Exercise objective: Across the entries below, how many lines contain the string "will"? Only the number is wanted.

Stored data entries:
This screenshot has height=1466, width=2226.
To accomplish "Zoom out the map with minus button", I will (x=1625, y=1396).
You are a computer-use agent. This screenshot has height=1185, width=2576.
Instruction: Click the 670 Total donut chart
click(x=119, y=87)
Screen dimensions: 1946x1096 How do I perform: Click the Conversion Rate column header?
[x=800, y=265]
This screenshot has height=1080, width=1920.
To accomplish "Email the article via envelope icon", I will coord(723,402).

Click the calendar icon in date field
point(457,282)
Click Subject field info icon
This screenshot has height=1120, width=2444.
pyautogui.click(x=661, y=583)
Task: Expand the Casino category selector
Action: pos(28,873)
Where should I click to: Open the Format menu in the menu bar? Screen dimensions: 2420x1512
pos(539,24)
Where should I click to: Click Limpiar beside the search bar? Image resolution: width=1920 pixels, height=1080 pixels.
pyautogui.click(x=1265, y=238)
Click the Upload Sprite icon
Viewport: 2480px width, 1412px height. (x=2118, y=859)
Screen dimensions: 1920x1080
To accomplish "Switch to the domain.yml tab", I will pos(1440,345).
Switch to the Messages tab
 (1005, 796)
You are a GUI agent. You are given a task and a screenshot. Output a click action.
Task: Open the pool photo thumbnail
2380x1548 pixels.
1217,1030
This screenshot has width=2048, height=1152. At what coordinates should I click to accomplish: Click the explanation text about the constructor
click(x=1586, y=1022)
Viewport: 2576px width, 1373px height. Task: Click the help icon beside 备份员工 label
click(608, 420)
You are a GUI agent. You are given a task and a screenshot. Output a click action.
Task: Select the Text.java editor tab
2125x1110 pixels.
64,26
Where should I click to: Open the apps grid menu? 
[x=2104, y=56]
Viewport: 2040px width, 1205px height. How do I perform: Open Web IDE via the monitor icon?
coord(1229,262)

The answer: 3